Responsible for collaborating with statisticians and data managers on the statistical programming strategy for multiple clinical studies. Serves as primary in-house programmer on multiple studies. Participates in the development of programming strategy for clinical studies, case report forms, database design, data management plans, programming specifications and statistical analysis plans. Responsible for production and quality control of tables, listings, figures, analysis datasets. Develops strategy for documentation of quality control of datasets and statistical analysis outputs. Oversees the work of CROs that are performing any of the above listed tasks. May travel up to 10%.

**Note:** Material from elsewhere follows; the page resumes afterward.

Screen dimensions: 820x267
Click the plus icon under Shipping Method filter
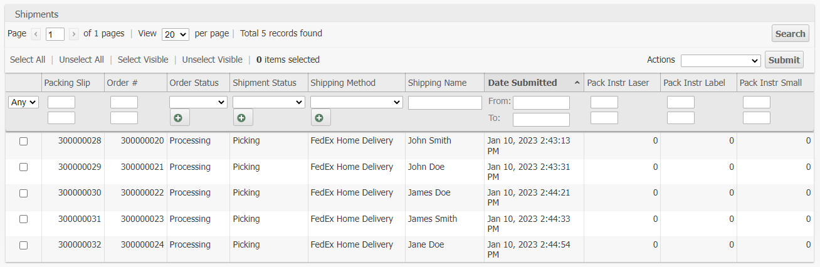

Responsibilities and Duties:
Function as lead programmer in the development and quality control of tables, listings, figures, analysis datasets, and/or systems in support of analyses utilizing current industry standards including CDISC SDTM and ADaM; Provide programming input to Case Report Form development, Statistical Analysis Plans, analysis file specifications, and tables, figures, and listings shells; Provide programming support for the preparation of integrated reports, submissions and post-submission activities; Provide programming support for complex presentations and more complex statistical ad hoc requests; Act as primary programming representative on cross-functional study teams to ensure timely and quality support for required analyses;
Knowledge, Skills, Abilities and Qualification Requirements:
- BS/BA degree or equivalent in a relevant scientific discipline; medical or mathematics/computer science background a plus;
- 8-10+ years of prior experience as a Statistical Programmer using SAS;
- Supervisory experience a plus; Experience managing programmers, preferred;
- Good communication skills; ability to work in a team environment with medical personnel, clinical monitors, statisticians, data managers and medical writers;
- In-depth knowledge of FDA/ICH guidelines and industry/technology standard practices;
- Detailed knowledge and experience in clinical study design, CRF design, central laboratories, programming databases, query resolution, data validation;
- Good understanding of clinical data and pharmaceutical development;
- Demonstrated proficiency in using SAS to produce derived analysis datasets and produce TFLs;
- Thorough understanding of clinical data structures, relational database structures, and data exchange with alternate data formats;
- Demonstrated expertise in the handling and processing of upstream data, e.g., multiple data forms, workflow, eDC, SDTM;
- Demonstrated expertise in providing outputs to meet downstream requirements, e.g., ADaM, Data Definition Table, e-submission;
- Good knowledge of statistical terminology, clinical tests, medical terminology, and protocol designs; and
- Ability to manage multiple and diverse issues;
- Key Competencies:
- Professionalism and customer service orientation
- Communication skills - written and verbal
- Planning, organizing and multi-tasking
- Prioritizing and time management
- Problem assessment and problem solving
- Information gathering and information monitoring
- Attention to detail and accuracy
- Flexibility, adaptability and teamwork
- Play a key role in meeting cross-functional goals through commitment, quality standards, and a customer service orientation.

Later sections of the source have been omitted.